Como vemos una y otra vez, existe una relación directa entre esperanza y responsabilidad. Quien tiene esperanza trabaja por ella, emprende acciones, sabe que estas pueden obtener el fruto o no, sabe que la decepción acecha, el dolor no le es ajeno. Pero toma la decición de actuar, de hacer, y asume las consecuencias. Es responsable.
Eagleton sostiene que esperanza y optimismo son irreconciliables. A diferencia de lo visto hasta aquí, el optimismo da por sentado de que todo irá mejor y que va a terminar bien.
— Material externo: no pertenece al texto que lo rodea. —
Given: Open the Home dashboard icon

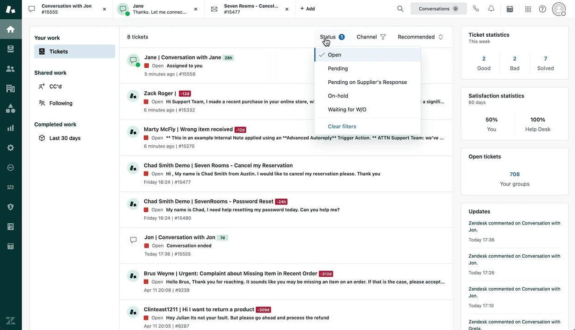Looking at the screenshot, I should pyautogui.click(x=10, y=28).
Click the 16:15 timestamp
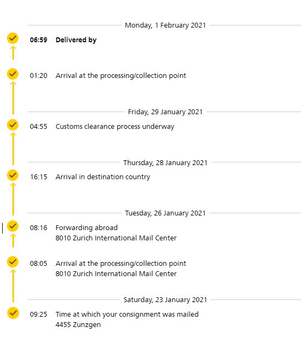The width and height of the screenshot is (301, 340). point(38,177)
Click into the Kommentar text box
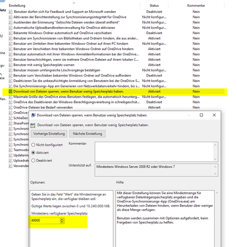This screenshot has width=237, height=247. [154, 152]
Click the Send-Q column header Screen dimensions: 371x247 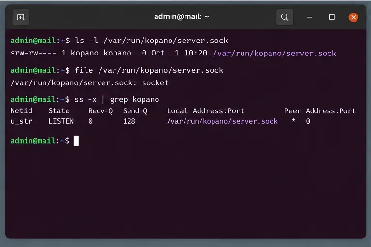tap(135, 111)
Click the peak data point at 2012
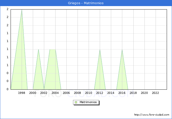This screenshot has height=119, width=172. point(100,49)
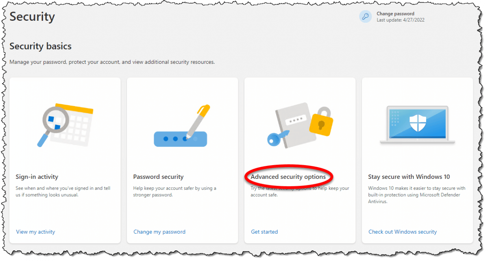Select Get started under Advanced security options
This screenshot has width=488, height=261.
pos(264,232)
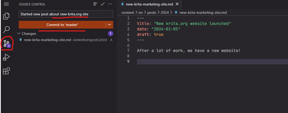Click the '2024' breadcrumb segment

click(164, 12)
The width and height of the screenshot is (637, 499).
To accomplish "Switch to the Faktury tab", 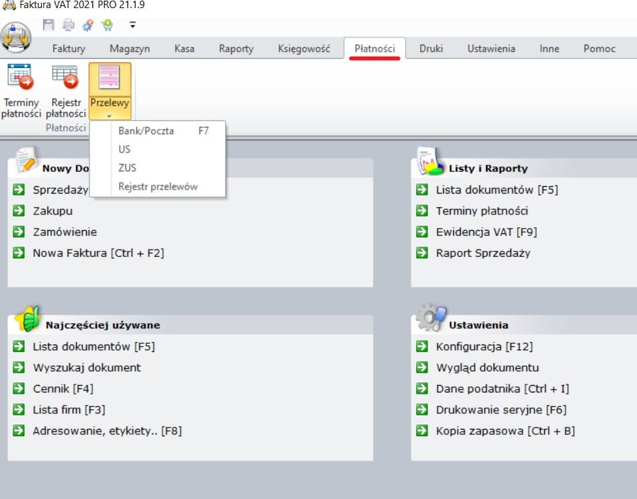I will click(x=69, y=49).
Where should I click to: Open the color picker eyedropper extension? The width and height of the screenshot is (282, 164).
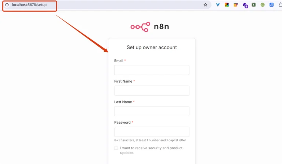click(x=227, y=5)
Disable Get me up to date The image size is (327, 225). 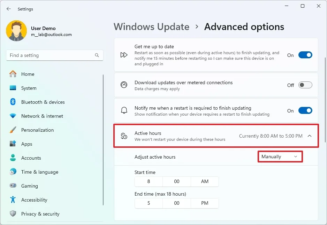pyautogui.click(x=305, y=55)
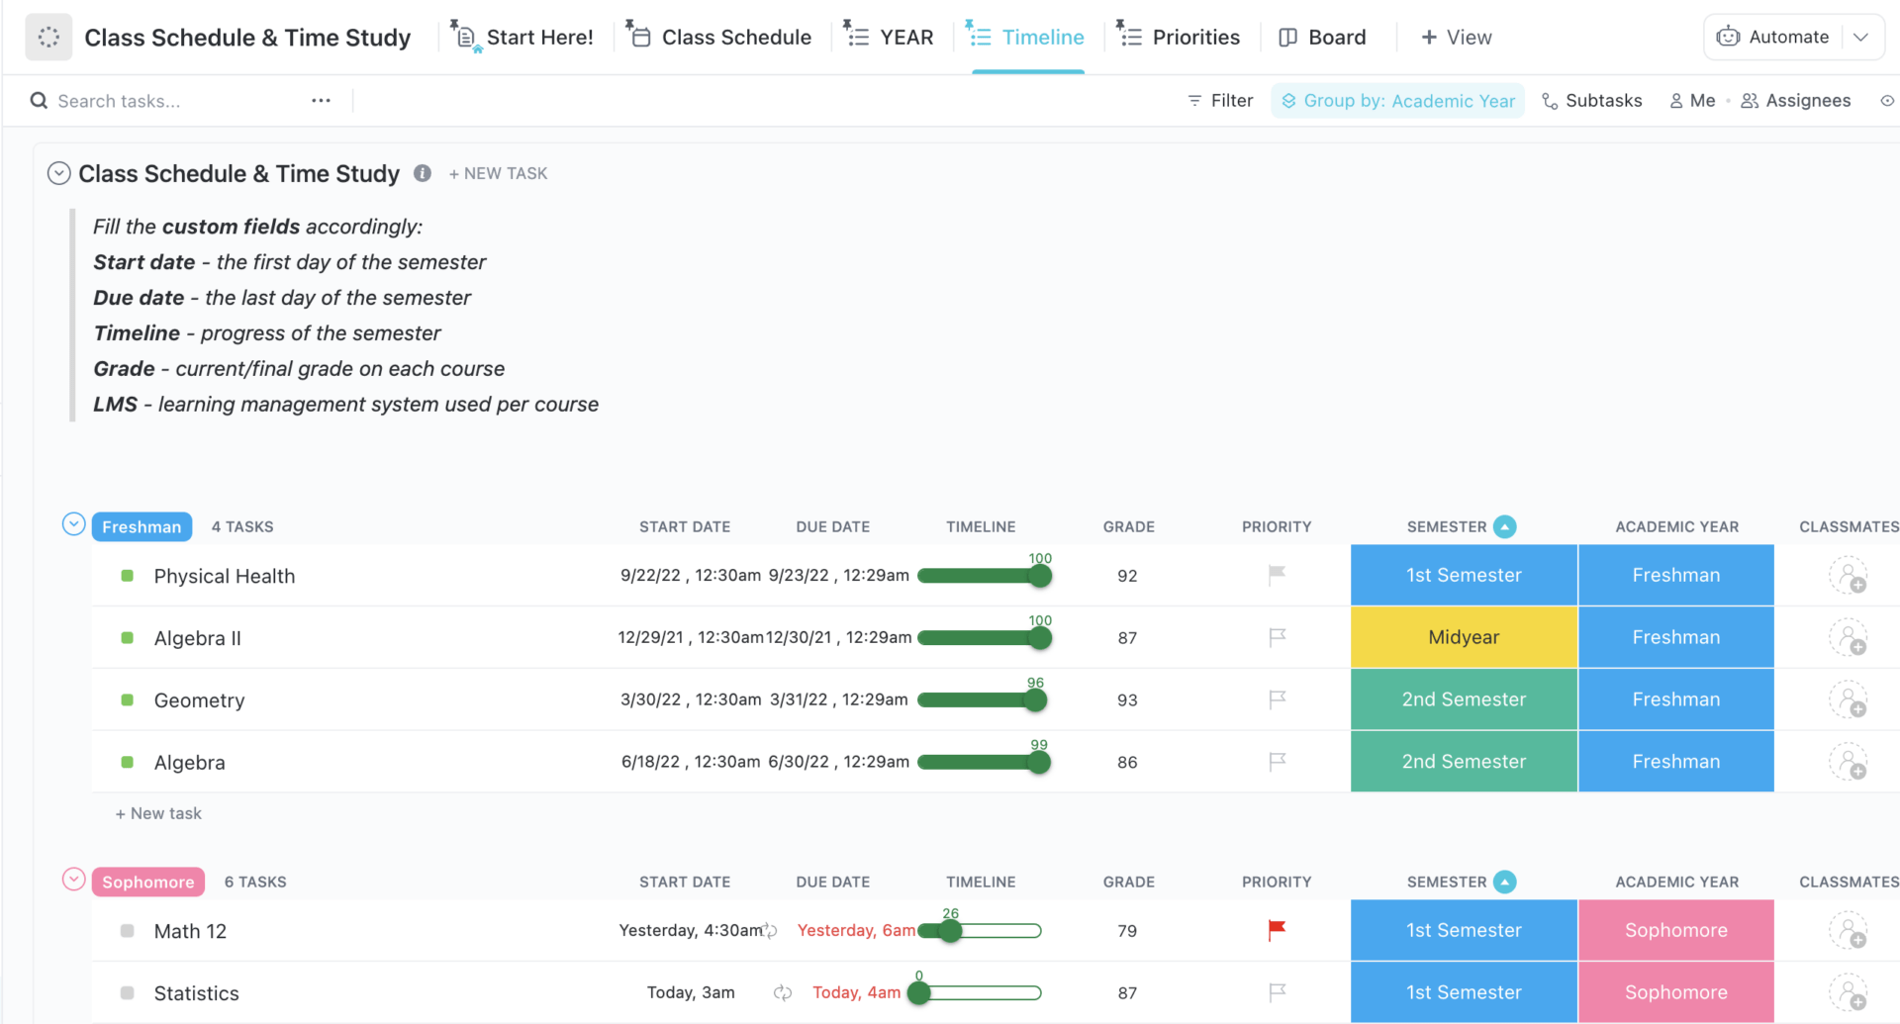Viewport: 1900px width, 1024px height.
Task: Click the recurring icon on Statistics due date
Action: pos(783,992)
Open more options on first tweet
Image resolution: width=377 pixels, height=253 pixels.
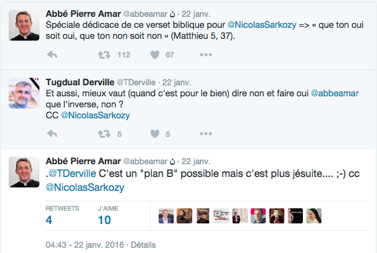coord(206,55)

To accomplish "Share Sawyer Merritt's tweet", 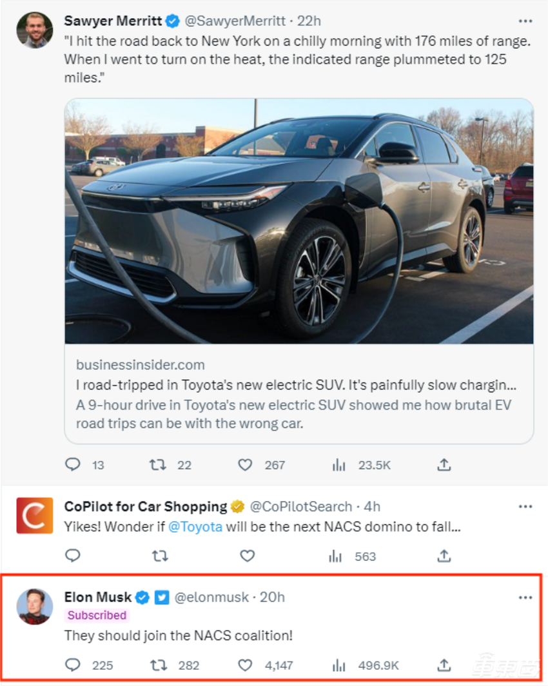I will click(444, 465).
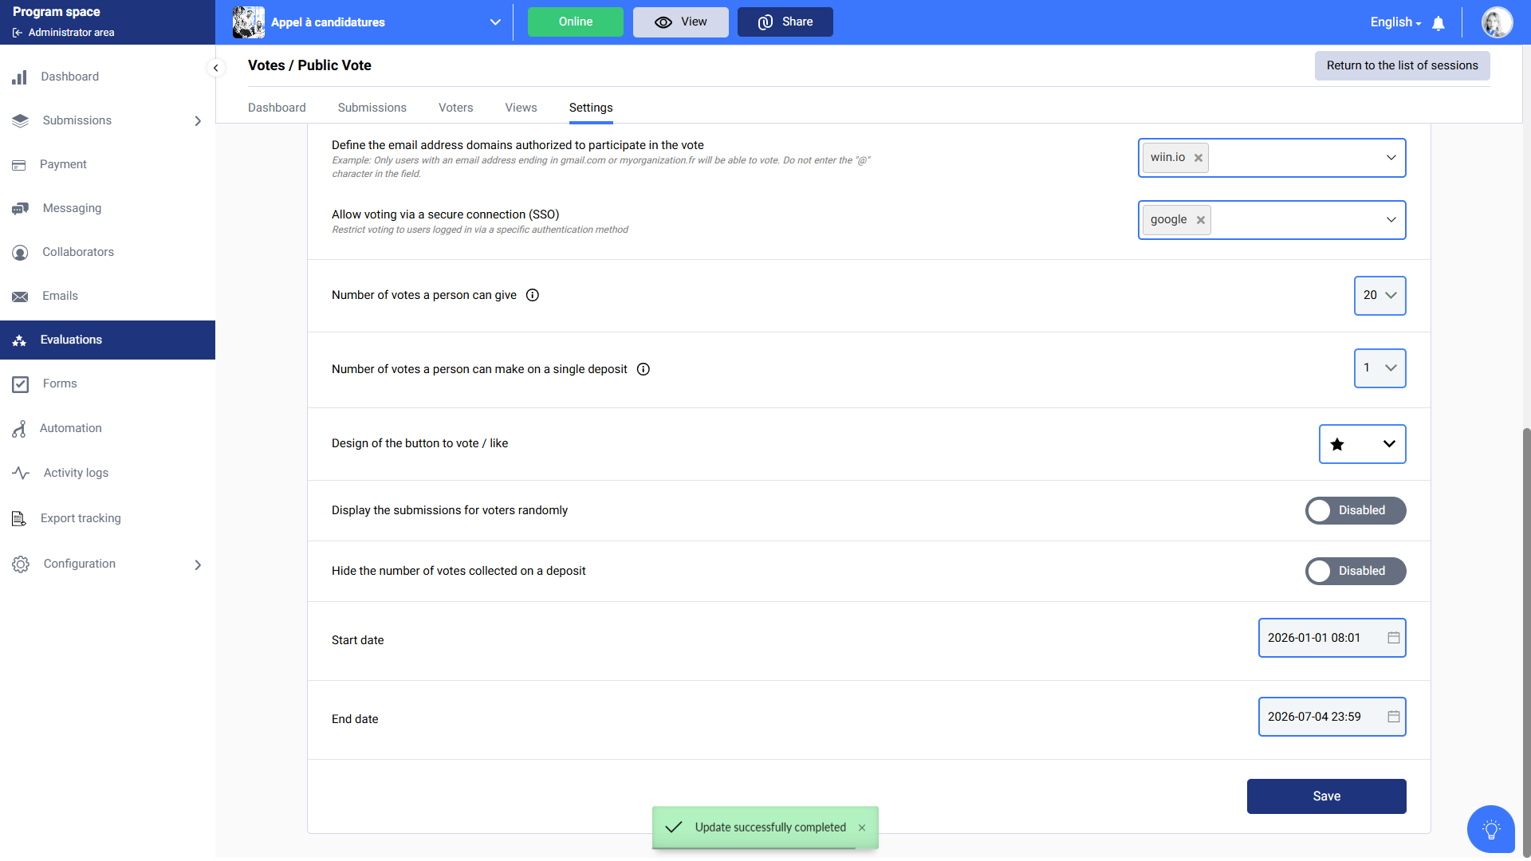The height and width of the screenshot is (861, 1531).
Task: Expand the Appel à candidatures program selector
Action: coord(495,22)
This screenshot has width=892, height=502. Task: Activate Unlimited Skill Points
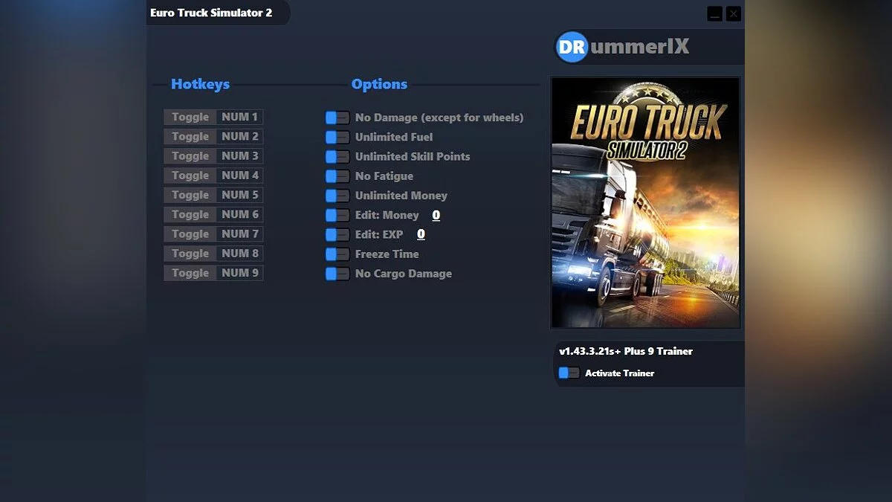click(337, 156)
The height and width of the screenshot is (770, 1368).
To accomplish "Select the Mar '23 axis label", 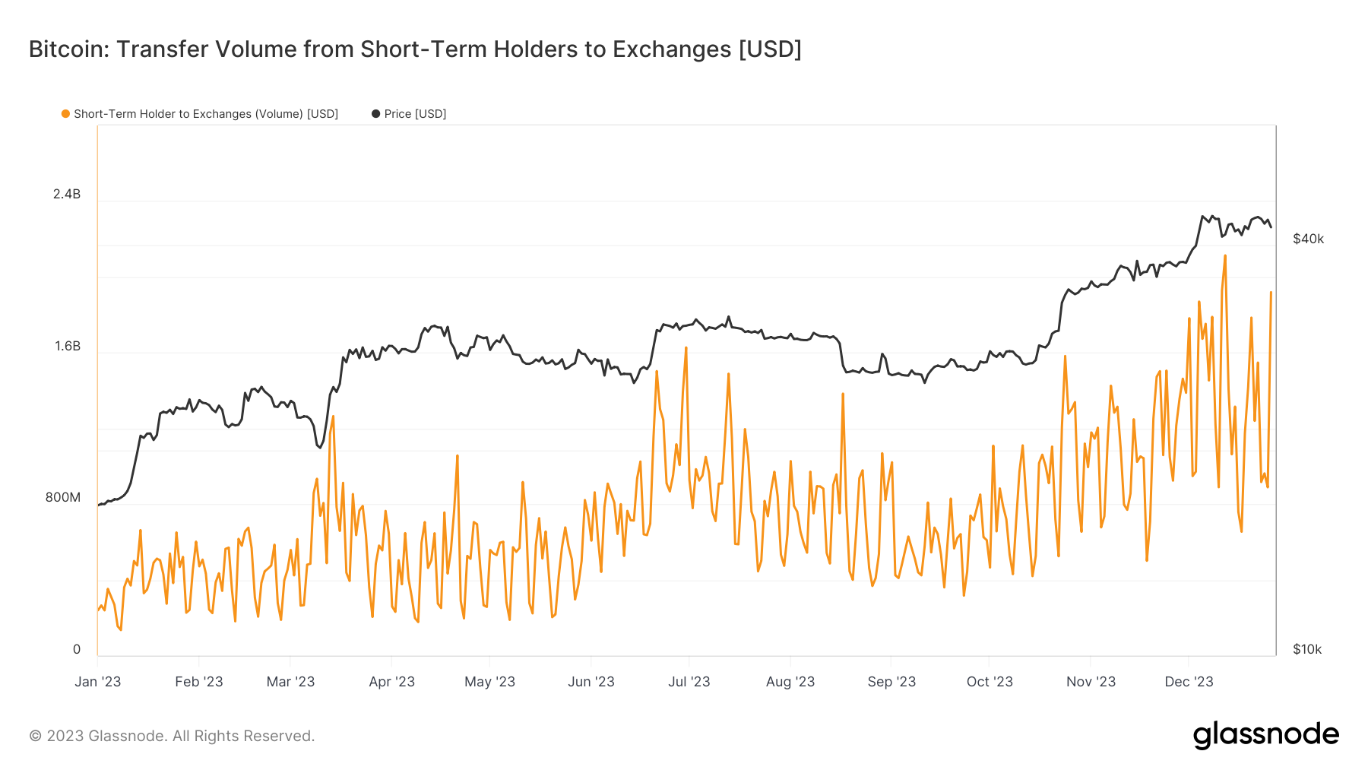I will pyautogui.click(x=290, y=682).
Quien dice “soy optimista” expresa una creencia, una cuestión de fe. En cambio quien afirma “tengo esperanza”, explica por qué y dice lo que hará para que esta se cumpla. La esperanza necesita razones y puede fallar, señala el pensador británico. Al optimismo le basta con expresarse. Es una forma de determinismo. Hay una forma de optimismo infantil que, en muchos casos, se prolonga en la edad adulta. Erik Erikson (1902-1904), destacado psicólogo nacido en Alemania y padre de la teoría del Desarrollo Social, lo llamaba “optimismo desadaptativo”. En un chico se manifiesta como el desconocimiento de los límites y la imposibilidad de registrar los deseos de los demás y la diferencia entre esos deseos y los propios. A esa edad es un hecho natural, que se irá corrigiendo a medida que la tozuda realidad marque límites y contribuya a la conformación de la identidad. En la adultez es un problema serio, y quien no se adaptó resulta ser, finalmente, lo que Eagleton llama un optimista “crónico” o “profesional”.
Aunque el optimismo goce de buena prensa y quienes se atribuyen esa condición la exhiban como virtud, finalmente suelen ser los esperanzados y los pesimistas los que transforman y mejoran el mundo. Mientras que el optimista no piensa que sea necesario hacer algo, porque “todo está bien e irá mejor”, el esperanzado reconoce lo que duele y está mal y se apresta a actuar para cambiarlo, sin garantía de logro. Por su parte el pesimista ve también lo que está mal, desarrolla el pensamiento crítico, expone opciones diferentes y, cuando su pesimismo es funcional, lo convierte en combustible que motoriza la acción.
El optimista es un conservador, explica Eagleton, mientras que el esperanzado, y en muchos casos el pesimista, son transformadores. Y, como bien señala el mismo autor, el pesimista puede abrigar esperanza y el esperanzado, aun en acción, puede guardar una cuota de pesimismo sin desesperanzarse. En cambio, el optimista solo se permite ser optimista. Cree que todo será favorable solo porque él es así. Aquí cabe regresar a Víktor Frankl, quien dice (en su imprescindible “El hombre en busca de sentido”) que lo que el ser humano busca no es la felicidad ya hecha, sino razones para ser feliz. La esperanza ayuda en la búsqueda de esas razones. El optimismo da por sentado que la felicidad acontecerá por arte de magia.
Ojalá transitemos días de esperanza. Es decir, días de reconocimiento de la realidad con sus luces y sus sombras y de voluntad para iniciar caminos de transformación, en lo personal y en lo colectivo, a partir de razones y de acciones. Días en que no compremos el optimismo que de muchas maneras nos ofrecerán y sí preparemos herramientas para trabajar por la esperanza.